Source extract –

%%

2009-01-28 Thread Steve Holden
Terry Reedy wrote:
> Michael Foord wrote:
>> M.-A. Lemburg wrote:
> 
>>> Why don't we just mark 3.0.x as experimental branch and keep updating/
>>> fixing things that were not sorted out for the 3.0.0 release ?! I think
>>> that's a fair approach, given that the only way to get field testing
>>> for new open-source software is to release early and often.
>>>
>>> A 3.1 release should then be the first stable release of the 3.x series
>>> and mark the start of the usual deprecation mechanisms we have
>>> in the 2.x series. Needless to say, that rushing 3.1 out now would
>>> only cause yet another experimental release... major releases do take
>>> time to stabilize.
>>>
>>>   
>> +1
>>
>> I don't think we do users any favours by being cautious in removing /
>> fixing things in the 3.0 releases.

%%

Stated exercise A –
In the mailing list excerpt, which release is proposed as the first stable release of the 3.x series?
Stated exercise B –
Write out the mailing list excerpt from "2009-01-28 Thread Steve" to "early and often.", swapping "experimental" for "provisional".
Stated exercise C –
Please turn the paragraph of the mailing list excerpt that begins "A 3.1 release should then be" into a short list of its main points.

Records supplied –
%%

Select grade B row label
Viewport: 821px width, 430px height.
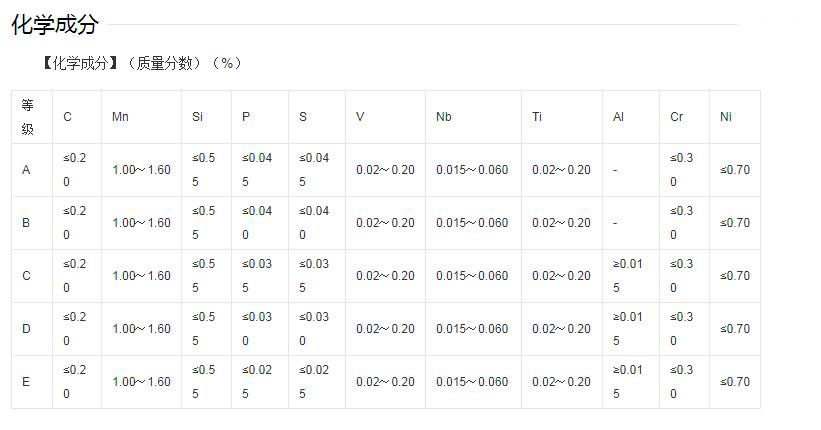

%%
%%

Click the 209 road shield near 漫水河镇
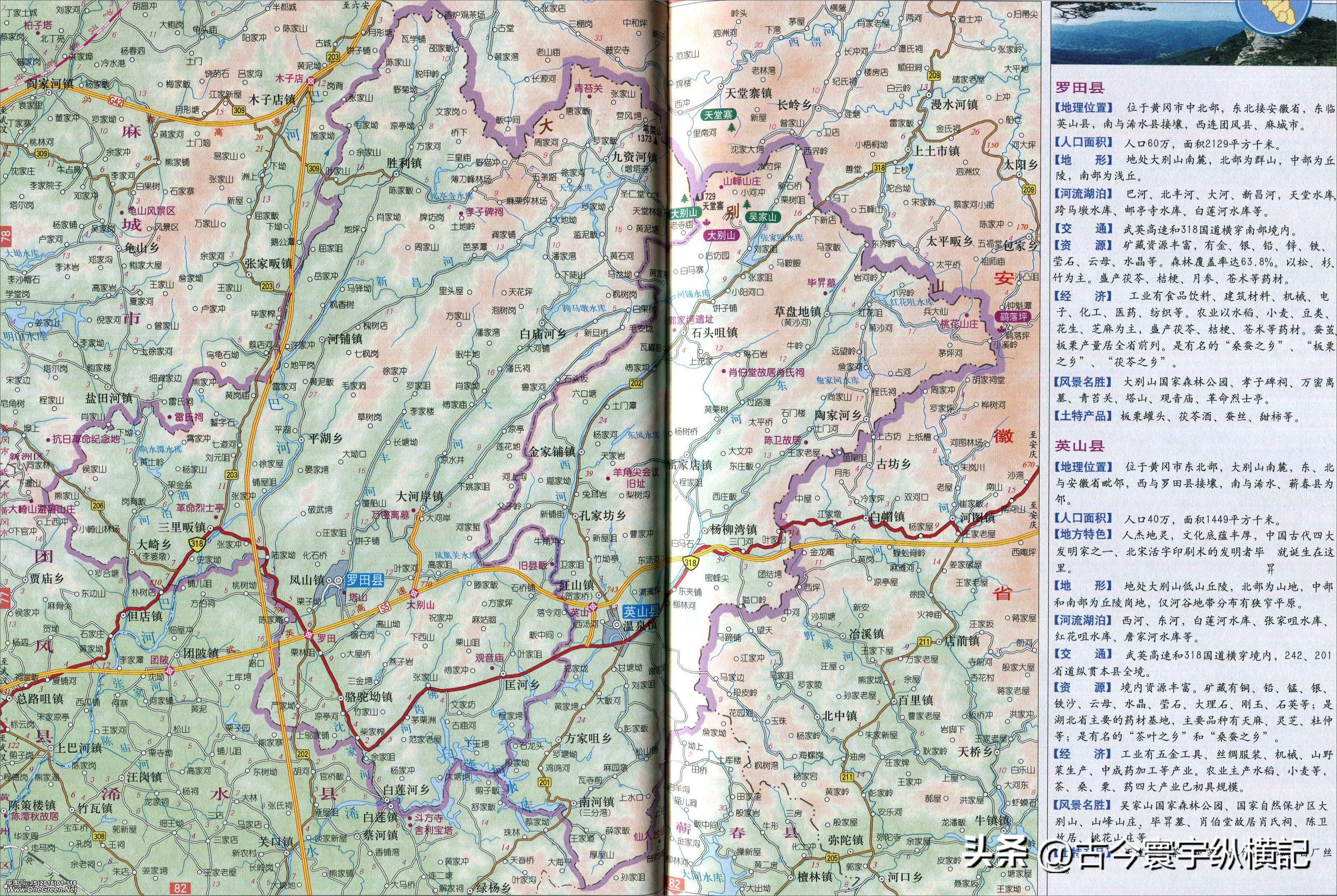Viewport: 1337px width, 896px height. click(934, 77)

%%
%%

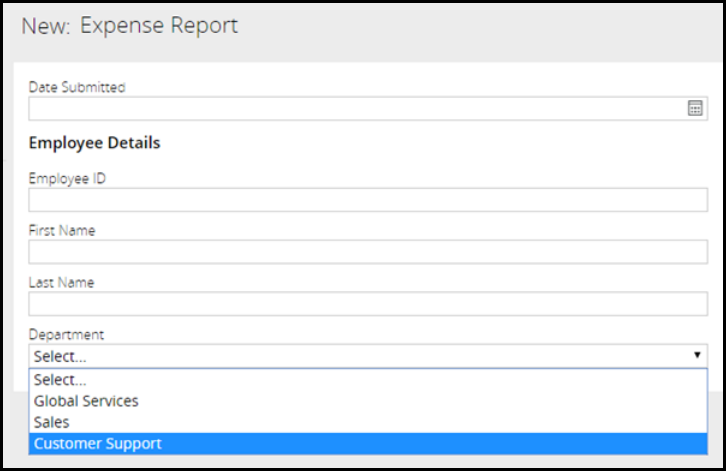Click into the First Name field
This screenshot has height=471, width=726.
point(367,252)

%%

Task solution A –
3.1

Task solution B –
2009-01-28 Thread Steve Holden
Terry Reedy wrote:
> Michael Foord wrote:
>> M.-A. Lemburg wrote:
> 
>>> Why don't we just mark 3.0.x as provisional branch and keep updating/
>>> fixing things that were not sorted out for the 3.0.0 release ?! I think
>>> that's a fair approach, given that the only way to get field testing
>>> for new open-source software is to release early and often.

Task solution C –
- A 3.1 release should be the first stable release of the 3.x series.
- It should mark the start of the usual deprecation mechanisms of the 2.x series.
- Rushing 3.1 out now would only cause another experimental release.
- Major releases take time to stabilize.